* _WORK TO BE COMPLETED_:
For the records below, please print exactly and only the lines from the one with "This screenshot has width=616, height=515." down to the one with "the small left-triangle", both ends included, omitting the pictures.

* _RECORDS SUPPLIED_:
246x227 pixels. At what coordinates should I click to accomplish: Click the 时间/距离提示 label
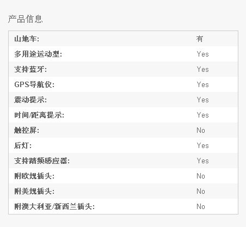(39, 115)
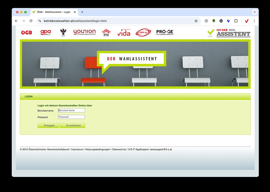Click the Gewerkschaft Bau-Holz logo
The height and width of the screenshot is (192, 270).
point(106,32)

==

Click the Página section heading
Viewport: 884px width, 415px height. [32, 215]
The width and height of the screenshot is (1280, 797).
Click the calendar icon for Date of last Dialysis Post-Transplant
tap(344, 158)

---

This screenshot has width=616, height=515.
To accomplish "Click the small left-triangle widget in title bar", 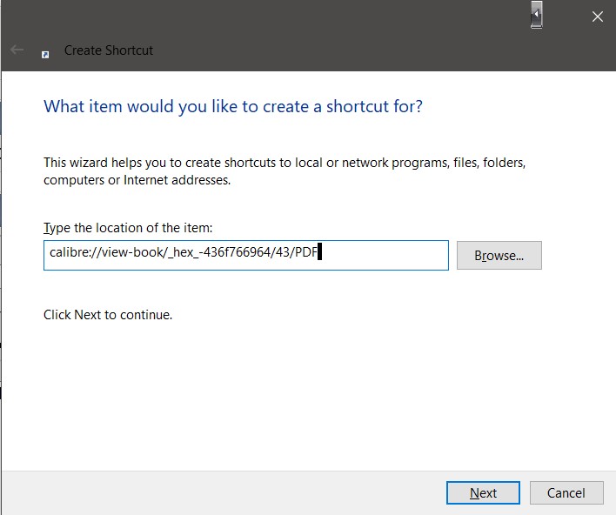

* _SOLUTION_:
This screenshot has width=616, height=515.
To accomplish "Click the small left-triangle widget in title bar", 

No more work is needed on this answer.